Hillary Clinton has left an unbroken trail of corruption from her 16 years in Arkansas forward to the White House. Scandal after scandal has marked the trail, from firing the White House travel office staff to give their jobs to her friends, to looting the White House of furniture and furnishings on the family’s departure from 1600 Pennsylvania Avenue.
During her husband’s administration, when Hillary was occasionally regarded as a “co-president” by virtue of Bill’s famous invitation to “buy one, get one free,” there were IRS audits of the Clinton “enemies,” the collection of files on other presumed “enemies,” the sale of American technology secrets to China through American companies that had donated millions to Clinton causes, the enabling of Bill’s abuse and worse of a procession of women at the White House. Finally, there are the continuing disclosures of emails that describe the breadth and depth of scandal and betrayal.
“Unfortunately,” Marco Rubio told a television interviewer earlier this week, “both under her husband’s presidency, her time in the Department of State, her campaign for the president [in 2008], and now, there’s this cloud of constant scandal and things that distract us from the core issues.”
Even friends who try to say something nice about her do it warily. The New York Times and The Washington Post, her chief enablers in the mainstream media, endorsed her as expected, but with telling caveats. “Mrs. Clinton’s occasional missteps, combined with attacks on her trustworthiness,” The New York Times said, “have distorted her character.” The Washington Post wrote between the lines with even darker ink: “No election is without risk. The biggest worry about a Clinton presidency, in our view, is the sphere where she does not seem to have learned the right lessons, namely openness and accountability.”

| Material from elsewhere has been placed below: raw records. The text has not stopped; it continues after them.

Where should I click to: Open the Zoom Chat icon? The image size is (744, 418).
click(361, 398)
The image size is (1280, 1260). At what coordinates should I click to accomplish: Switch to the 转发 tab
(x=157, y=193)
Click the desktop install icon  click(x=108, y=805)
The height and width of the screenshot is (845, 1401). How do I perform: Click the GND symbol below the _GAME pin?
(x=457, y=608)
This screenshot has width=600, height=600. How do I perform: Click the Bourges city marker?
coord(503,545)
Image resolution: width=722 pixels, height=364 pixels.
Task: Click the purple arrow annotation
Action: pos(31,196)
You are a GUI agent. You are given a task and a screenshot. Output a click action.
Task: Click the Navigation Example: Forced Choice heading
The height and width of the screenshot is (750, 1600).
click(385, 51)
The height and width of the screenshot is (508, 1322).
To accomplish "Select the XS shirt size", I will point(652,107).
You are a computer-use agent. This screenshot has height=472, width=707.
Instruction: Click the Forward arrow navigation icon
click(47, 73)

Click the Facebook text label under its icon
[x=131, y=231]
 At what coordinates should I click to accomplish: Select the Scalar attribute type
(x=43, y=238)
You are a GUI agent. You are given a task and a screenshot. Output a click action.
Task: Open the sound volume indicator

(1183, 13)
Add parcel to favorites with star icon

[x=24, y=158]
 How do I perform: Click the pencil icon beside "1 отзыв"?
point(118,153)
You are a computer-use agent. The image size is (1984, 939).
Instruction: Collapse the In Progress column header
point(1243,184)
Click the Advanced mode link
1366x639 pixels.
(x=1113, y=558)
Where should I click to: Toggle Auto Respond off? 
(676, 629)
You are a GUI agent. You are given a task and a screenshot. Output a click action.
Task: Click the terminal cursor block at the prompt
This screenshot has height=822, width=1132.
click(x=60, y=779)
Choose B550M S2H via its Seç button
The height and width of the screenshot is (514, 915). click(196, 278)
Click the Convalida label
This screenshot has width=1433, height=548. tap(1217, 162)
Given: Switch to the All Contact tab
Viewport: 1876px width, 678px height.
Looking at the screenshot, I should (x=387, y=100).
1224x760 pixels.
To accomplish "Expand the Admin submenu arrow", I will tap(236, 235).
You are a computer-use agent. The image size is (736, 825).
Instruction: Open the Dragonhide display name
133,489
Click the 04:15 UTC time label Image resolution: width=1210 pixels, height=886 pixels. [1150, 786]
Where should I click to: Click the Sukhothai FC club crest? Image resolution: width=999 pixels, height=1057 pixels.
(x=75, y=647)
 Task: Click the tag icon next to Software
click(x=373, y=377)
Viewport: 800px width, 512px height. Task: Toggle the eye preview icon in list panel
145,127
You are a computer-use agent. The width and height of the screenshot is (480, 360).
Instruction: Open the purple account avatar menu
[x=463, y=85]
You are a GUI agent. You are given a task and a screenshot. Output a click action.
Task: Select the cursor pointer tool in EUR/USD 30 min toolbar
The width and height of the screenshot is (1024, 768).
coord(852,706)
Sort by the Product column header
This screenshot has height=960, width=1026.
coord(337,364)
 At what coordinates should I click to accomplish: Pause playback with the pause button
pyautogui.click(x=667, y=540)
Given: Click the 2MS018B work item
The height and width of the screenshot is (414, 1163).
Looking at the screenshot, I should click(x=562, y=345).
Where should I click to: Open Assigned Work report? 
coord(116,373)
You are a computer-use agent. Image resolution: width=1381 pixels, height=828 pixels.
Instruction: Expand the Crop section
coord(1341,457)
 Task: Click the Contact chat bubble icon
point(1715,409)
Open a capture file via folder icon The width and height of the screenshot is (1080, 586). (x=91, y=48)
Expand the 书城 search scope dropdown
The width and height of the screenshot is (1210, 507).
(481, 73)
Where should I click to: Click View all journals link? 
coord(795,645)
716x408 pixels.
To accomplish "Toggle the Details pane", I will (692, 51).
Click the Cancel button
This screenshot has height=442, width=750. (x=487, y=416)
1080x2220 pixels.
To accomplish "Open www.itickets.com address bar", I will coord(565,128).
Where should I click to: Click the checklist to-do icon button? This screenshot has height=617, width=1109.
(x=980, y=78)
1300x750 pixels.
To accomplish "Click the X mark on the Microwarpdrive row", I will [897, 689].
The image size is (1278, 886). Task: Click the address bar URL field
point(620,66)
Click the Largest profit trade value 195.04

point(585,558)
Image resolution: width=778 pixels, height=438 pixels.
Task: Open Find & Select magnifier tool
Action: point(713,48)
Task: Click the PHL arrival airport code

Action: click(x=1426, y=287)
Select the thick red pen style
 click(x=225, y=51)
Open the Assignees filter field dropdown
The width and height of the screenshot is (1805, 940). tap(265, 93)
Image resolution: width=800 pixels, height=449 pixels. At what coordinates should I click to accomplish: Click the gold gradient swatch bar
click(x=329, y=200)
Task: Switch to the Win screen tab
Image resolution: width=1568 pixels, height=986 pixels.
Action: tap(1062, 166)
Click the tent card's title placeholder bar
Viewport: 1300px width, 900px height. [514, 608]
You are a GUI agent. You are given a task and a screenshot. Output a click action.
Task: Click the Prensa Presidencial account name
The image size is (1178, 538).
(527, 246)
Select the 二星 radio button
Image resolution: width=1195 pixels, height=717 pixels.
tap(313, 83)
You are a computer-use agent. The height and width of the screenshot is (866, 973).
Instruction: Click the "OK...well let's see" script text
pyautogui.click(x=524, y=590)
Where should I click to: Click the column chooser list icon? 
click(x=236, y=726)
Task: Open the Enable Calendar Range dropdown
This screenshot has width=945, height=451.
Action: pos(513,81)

The stakes are exceptionally high. The direction of the U.S. Supreme Court, given her hostility to the First and Second Amendments, and perhaps the very security of the nation, hang in the balance. The strength of a democracy is the confidence that the people will, with God’s help, cut through the clutter of lies, deceit and obfuscation and make the right choice of leader. The choice this year is difficult, but a casual examination of the evidence persuades millions of Americans that there can be but one choice. We are confident the people, in their native wisdom, will make the right choice, in word and deed, loud and clear.